Les derniers invités arrivèrent en même temps. D’un coupé de ville vert bouteille, et, ma foi, décapoté pour profiter de la chaleur de la journée, descendit Monsieur Jean-Pierre Cros-Mayrevieille, archéologue et historien, lui aussi grandement impliqué dans la restauration de la cité. Certes, quelques désaccords planent entre lui et Viollet-Le-Duc sur la nature des travaux à accomplir mais les deux hommes se côtoient sans griefs apparents. Madame Joséphine l’accompagnait. Cros-Mayrevieille est, entre autres, l’auteur d’un remarquable mémoire sur l’amélioration du sort des ouvriers… et comme Alphonse, membre également de la Société des Arts et Sciences de Carcassonne dont il fut lui aussi président quelques années plus tôt.
Monseigneur François-Alexandre Roullet de la Bouillerie, Evêque de Carcassonne, passa la grille en mail-phaéton noir, une voiture somme toute luxueuse, dont un acolyte garderait l’attelage à l’arrêt. Monseigneur, Poète et écrivain, est membre de l’Académie des Jeux Floraux de Toulouse, où, paraît-il, il excelle !
L’invité qui arriva sur les talons de Monseigneur nous le connaissons depuis son jeune âge lorsque Joseph, mon mari, apprenait à son père, docteur en droit et philosophie, à faire du vin à ses heures perdues, et dont la passion pour ce breuvage était trempée ! Il est entendu que Charles, Charles Cros bien sûr, vit à Paris les trois-quarts de son temps où il travaille beaucoup et mène aussi beaucoup la vie, dit-on de source informée. Charles, deux ans plus tôt, en mille huit-cent-soixante-sept, a présenté à l’Exposition Universelle un prototype de télégraphe automatique suite à ses travaux sur l’amélioration de sa technologie. Charles, qui a étudié la médecine, les mathématiques, la musique et l’hébreu, également passionné de littérature réussit tout ce qu’il entreprend. Il fréquente les beaux salons parisiens et ne s’intéresse certainement pas aux effets de l’oïdium sur la vigne ! A chacun ses poules et ses poulets. Comment connaît-il Alphonse Coste-Reboulh… nous ne le savons pas encore.

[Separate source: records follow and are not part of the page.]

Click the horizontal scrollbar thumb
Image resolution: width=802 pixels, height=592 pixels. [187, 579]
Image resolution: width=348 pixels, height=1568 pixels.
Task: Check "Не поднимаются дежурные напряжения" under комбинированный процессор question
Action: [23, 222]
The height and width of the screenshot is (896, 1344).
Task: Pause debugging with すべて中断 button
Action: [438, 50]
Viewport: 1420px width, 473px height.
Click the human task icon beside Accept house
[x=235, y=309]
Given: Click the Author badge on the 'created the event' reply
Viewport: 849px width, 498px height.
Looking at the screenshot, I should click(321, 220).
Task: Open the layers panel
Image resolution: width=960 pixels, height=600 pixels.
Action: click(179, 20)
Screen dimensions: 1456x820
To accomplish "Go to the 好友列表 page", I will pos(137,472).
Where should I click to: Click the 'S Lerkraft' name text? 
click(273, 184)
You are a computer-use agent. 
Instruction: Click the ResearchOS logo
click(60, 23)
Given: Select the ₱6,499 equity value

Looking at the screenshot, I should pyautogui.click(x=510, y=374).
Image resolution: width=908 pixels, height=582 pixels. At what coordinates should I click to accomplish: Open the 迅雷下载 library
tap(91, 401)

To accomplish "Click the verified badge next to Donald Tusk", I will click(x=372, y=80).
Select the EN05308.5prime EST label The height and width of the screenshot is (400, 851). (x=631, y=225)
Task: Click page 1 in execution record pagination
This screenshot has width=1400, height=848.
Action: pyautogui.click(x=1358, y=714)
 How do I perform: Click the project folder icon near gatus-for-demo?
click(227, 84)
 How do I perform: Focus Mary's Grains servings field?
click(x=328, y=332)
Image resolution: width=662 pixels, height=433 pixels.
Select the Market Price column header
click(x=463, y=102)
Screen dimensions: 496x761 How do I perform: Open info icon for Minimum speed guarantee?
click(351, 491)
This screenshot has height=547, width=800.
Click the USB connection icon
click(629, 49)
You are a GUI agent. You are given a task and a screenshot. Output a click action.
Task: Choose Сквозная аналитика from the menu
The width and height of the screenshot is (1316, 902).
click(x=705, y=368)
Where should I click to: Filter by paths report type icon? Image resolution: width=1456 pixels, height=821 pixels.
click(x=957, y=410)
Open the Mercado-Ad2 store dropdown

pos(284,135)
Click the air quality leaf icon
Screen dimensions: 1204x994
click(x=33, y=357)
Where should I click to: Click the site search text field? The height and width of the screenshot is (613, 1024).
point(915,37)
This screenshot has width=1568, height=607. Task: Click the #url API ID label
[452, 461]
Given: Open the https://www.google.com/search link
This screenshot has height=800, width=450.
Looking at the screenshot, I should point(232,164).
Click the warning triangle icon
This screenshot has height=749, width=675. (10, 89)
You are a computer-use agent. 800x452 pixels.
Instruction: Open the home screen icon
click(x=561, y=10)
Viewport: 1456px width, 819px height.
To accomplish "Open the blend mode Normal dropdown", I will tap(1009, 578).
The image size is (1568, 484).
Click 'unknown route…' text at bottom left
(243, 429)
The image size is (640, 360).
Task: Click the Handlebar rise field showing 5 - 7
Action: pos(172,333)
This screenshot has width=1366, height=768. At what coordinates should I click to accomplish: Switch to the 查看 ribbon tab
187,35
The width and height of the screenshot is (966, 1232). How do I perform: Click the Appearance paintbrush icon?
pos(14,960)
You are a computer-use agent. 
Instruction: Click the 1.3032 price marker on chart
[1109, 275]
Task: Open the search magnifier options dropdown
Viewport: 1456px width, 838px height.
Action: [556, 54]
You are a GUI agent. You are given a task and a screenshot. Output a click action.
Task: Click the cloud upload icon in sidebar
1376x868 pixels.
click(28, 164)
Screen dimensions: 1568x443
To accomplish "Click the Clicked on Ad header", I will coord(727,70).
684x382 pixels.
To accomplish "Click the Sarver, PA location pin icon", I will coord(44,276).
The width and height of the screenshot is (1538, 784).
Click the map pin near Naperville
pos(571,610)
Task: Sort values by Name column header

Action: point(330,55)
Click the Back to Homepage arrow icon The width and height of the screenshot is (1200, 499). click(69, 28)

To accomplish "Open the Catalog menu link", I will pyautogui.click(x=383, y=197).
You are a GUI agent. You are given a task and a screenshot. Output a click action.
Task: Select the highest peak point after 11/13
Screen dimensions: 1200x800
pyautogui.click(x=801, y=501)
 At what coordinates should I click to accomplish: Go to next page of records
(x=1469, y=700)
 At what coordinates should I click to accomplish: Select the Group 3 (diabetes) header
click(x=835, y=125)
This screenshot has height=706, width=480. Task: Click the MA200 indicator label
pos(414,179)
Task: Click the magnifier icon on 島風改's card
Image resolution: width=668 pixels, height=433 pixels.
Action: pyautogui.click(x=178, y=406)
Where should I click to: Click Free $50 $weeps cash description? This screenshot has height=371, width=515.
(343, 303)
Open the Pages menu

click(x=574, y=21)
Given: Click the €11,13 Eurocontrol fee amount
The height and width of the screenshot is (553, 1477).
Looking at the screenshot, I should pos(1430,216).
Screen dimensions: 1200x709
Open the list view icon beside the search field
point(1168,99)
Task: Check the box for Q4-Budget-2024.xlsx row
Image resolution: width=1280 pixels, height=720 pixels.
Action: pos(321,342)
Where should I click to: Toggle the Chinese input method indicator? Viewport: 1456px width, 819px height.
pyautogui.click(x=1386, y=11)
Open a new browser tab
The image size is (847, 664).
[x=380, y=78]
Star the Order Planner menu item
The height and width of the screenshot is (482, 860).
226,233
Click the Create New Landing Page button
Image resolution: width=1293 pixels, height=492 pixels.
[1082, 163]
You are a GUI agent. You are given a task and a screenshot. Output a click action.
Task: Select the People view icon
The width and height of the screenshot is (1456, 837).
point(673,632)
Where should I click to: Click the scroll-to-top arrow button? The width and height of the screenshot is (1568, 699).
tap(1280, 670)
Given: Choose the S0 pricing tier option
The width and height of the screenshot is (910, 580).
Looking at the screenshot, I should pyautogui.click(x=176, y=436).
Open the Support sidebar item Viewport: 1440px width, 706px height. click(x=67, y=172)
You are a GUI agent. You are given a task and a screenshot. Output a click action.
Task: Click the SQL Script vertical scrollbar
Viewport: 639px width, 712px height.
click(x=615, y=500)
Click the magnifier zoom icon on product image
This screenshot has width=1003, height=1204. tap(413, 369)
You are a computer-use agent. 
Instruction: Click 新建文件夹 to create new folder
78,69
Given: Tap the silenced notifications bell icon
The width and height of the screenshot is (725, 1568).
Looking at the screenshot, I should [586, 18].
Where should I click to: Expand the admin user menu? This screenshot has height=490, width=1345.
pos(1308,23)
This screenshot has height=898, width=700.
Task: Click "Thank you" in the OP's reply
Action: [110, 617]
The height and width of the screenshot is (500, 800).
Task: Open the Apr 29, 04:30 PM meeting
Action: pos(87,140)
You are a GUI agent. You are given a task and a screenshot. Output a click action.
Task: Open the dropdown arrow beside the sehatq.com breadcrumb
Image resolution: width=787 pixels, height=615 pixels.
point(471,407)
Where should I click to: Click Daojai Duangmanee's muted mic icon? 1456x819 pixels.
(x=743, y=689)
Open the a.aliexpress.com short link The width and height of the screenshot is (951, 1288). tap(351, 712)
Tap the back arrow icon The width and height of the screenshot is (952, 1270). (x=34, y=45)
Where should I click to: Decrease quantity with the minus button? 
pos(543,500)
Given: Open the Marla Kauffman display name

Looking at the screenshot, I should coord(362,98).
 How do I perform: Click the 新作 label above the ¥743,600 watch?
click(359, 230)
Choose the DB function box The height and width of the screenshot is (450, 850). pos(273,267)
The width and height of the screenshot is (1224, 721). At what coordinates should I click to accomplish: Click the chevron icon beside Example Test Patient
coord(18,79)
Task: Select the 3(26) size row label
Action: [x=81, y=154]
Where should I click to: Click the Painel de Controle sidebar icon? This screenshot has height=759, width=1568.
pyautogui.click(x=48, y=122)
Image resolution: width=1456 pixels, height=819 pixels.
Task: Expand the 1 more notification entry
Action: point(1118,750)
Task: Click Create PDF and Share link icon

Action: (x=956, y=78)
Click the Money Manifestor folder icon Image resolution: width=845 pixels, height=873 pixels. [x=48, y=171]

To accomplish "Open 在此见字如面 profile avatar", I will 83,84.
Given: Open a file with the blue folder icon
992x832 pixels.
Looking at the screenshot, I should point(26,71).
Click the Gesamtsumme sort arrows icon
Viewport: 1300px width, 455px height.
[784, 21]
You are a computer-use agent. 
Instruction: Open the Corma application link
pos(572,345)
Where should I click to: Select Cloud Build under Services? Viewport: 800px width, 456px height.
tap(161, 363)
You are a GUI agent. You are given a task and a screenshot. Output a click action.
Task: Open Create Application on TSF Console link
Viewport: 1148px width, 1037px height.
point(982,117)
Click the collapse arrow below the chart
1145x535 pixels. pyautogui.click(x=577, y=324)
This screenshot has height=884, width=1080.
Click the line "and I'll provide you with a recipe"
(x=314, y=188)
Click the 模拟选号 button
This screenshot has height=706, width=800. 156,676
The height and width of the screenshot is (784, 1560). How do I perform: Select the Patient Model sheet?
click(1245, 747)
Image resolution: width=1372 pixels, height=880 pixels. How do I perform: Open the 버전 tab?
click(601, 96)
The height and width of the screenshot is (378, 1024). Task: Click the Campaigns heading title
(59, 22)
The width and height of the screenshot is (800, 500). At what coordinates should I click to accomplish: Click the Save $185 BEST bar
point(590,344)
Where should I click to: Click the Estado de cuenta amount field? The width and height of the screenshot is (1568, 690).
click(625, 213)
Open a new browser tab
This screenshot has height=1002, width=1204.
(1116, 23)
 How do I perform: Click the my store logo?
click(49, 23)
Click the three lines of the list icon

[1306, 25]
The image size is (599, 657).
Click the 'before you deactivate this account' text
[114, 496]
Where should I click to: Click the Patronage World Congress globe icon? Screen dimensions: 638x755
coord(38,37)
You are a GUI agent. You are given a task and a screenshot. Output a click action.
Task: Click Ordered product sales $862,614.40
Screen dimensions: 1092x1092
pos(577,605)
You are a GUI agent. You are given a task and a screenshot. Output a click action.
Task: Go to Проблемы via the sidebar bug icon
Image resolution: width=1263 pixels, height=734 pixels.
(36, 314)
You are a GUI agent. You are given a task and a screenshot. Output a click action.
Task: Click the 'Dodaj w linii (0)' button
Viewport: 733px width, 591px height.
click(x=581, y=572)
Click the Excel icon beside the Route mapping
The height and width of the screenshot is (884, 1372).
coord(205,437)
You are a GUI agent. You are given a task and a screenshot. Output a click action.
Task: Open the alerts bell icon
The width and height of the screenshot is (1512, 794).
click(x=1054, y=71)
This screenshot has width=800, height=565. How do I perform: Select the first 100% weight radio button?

Dans un mouchoir de poche les deux derniers cabriolets amenant les invités cliquetèrent sur l’allée. Dans le jaune, Madame Gladys Parrayre, ancienne drapière réputée à la Manufacture Royale des draps de Carcassonne, reconvertie dans la culture de la vigne au village de Comigne… et Monsieur Prosper. Dans le bleu, l’ancien député Garridel, de Puichéric, à la tête d’une entreprise de construction de caves viticoles et qui a mis de surcroît la patte à celle du château de Fontiès… que nous allions inaugurer tout à l’heure… et son épouse Madame Apolline.
Certes l’inauguration de la cave ne fut qu’une excuse, une image parfumée pour rassembler quelques amis en ce lieu totalement vierge encore de visite. Pour une bonne partie, des amis rares libres ce jour ! Une inauguration digne de ce nom aurait vraisemblablement rajouté les autorités de la commune, celles du département et le journaliste photographe de La Fraternité, journal de Carcassonne dont le premier numéro avait paru le quatorze avril de cette année mille huit-cent-soixante-neuf. D’autres seraient également venus du Journal de la Société d’Agriculture de Carcassonne ou de L’écho de l’Aude journal politique, littéraire, agricole et d’annonces. Quelques fontiésois, du métier, auraient été de la partie également. Ainsi fonctionne Alphonse Coste-Reboulh ; le cercle du jour était complet.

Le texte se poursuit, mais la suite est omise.